The PlayStation VR’s screen isn’t as high-resolution as the Oculus Rift or HTC Vive Pre. And the Sony PlayStation 4 is powerful, but not nearly as much so as the high-end Windows gaming PC you’ll need to run those competing headsets.
And, sure, sometimes those shortcomings are noticeable. I played a round of the PlayStation VR-exclusive “Rigs Mechanised Combat League,” an actually very fun combat/team sports hybrid that places you at the helm of a giant robot exoskeleton.
Before my “Rigs” match began, I noticed that if I stared long and hard enough at a single spot on the screen, I noticed a kind of blurring, and the dreaded “screen-door effect” that occurs when a VR screen’s resolution isn’t high-def enough to completely fool your eye. It’s something that I’ve rarely run in to in my Oculus or Vive demoes.
But then the match started, I was running and jumping and shooting and dunking on suckers, and I didn’t notice much of anything.
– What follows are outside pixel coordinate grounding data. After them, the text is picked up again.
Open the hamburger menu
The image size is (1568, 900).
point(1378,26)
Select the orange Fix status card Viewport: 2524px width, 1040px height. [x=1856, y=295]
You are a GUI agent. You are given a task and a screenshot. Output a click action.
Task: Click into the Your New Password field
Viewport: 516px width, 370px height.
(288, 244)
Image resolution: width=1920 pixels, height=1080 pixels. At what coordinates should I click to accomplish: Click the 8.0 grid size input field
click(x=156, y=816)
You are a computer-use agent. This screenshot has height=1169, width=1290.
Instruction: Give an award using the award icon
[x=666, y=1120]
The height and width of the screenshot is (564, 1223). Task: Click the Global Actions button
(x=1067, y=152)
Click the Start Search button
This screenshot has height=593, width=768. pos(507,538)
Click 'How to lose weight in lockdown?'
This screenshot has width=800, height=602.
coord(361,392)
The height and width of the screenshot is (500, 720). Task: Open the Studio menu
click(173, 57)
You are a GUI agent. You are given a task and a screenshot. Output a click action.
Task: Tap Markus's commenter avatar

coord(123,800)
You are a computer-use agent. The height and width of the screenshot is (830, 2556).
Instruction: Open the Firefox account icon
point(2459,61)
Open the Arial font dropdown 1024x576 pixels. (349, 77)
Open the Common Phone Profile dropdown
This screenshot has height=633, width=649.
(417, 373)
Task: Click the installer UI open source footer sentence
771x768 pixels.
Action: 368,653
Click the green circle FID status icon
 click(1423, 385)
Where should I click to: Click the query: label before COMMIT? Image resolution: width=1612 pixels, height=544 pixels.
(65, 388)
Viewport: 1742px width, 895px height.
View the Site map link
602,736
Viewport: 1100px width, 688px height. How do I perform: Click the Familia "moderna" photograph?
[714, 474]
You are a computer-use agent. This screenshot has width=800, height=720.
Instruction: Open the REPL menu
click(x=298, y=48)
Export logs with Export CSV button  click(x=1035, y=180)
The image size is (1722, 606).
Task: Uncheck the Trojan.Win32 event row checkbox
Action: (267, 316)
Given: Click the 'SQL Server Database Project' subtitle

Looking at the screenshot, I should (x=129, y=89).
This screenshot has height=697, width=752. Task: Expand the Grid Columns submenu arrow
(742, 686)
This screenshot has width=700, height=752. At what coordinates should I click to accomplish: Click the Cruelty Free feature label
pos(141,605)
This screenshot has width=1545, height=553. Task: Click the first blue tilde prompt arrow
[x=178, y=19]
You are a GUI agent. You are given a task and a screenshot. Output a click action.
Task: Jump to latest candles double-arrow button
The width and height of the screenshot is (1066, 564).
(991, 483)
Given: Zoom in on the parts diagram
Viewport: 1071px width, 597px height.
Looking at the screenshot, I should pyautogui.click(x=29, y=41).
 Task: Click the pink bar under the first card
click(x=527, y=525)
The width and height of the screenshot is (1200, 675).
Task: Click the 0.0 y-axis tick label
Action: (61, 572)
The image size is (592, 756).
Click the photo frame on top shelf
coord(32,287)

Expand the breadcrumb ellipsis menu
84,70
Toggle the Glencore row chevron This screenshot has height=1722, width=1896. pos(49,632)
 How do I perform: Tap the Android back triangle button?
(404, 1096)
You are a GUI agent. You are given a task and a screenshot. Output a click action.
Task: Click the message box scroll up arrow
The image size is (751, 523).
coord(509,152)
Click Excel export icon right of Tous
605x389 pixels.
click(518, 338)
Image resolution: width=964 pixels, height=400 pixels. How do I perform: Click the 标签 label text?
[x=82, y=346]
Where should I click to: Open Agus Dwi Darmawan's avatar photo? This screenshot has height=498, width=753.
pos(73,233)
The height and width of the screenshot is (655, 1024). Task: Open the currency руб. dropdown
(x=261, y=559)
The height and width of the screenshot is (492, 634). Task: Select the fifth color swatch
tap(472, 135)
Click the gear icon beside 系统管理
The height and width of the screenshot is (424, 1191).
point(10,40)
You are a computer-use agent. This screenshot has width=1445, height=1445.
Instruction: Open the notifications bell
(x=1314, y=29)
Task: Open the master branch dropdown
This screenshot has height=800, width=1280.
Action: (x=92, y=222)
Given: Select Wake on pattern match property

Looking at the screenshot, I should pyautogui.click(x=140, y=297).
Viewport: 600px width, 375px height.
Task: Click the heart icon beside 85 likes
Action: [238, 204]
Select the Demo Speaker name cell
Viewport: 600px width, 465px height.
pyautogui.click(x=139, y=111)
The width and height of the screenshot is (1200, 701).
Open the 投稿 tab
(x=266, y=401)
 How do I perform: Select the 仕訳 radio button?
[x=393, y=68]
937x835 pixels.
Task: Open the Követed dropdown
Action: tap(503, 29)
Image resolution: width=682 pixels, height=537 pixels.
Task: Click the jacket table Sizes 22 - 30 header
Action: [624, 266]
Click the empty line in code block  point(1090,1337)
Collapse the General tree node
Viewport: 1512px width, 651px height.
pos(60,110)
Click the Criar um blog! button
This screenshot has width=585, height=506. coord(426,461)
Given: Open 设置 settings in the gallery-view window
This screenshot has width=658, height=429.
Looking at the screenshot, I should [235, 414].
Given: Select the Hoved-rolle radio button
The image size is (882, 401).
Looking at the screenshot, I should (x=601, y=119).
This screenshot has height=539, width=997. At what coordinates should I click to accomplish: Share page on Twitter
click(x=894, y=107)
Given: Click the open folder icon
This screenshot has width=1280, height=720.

That’s pretty consistent across the other two games I played, too. “SUPERHYPERCUBE” and “Job Simulator” may not have always looked completely immersive, but I was having too much fun to care.
What you pay for
So then you have to factor in the price. The Oculus Rift will cost $599 when it releases later this month, and the HTC Vive Pre will be $799 when it ships in April. Plus, a gaming PC powerful enough to actually use those headsets can cost upwards of $1000.
Meanwhile, the basic PlayStation VR headset itself is $400. It needs a PlayStation Camera to work, which is another $60, if you don’t already have one. And you can snap up a brand new PlayStation 4 console to power it for $350.
Like most of the first wave of PlayStation VR games, “Rigs” uses the standard PlayStation 4 controller. Some games, like “Job Simulator” use the PlayStation Move motion-sensing wand controllers, but they’re not included with either the PlayStation 4 system or the basic PlayStation VR set.
Furthermore, there are already 36 million PlayStation 4 units sold around the globe, meaning that the total cost to get in to the VR world with Sony is lower than any of the competition.
Virtual reality is still a very new market. Even Palmer Luckey, the head of Facebook’s virtual reality efforts, acknowledges that it will be a long time before the world has fully adjusted and things get really, truly futuristic in that market.
But with a lower cost, a dependency on a cheap system that plenty of folks already own, and existing relationships with the game developers best equipped to make the first killer apps for VR, Sony is poised to give the world its most accessible path to the future yet.
So no, it’s not the best, strictly speaking, and the market is far from settled out. And maybe Oculus or HTC will still pull ahead in the long term.
But Sony’s PlayStation VR is definitely looking like the first really, truly mainstream virtual reality product that goes beyond the super-hobbyists and in to living rooms across the world.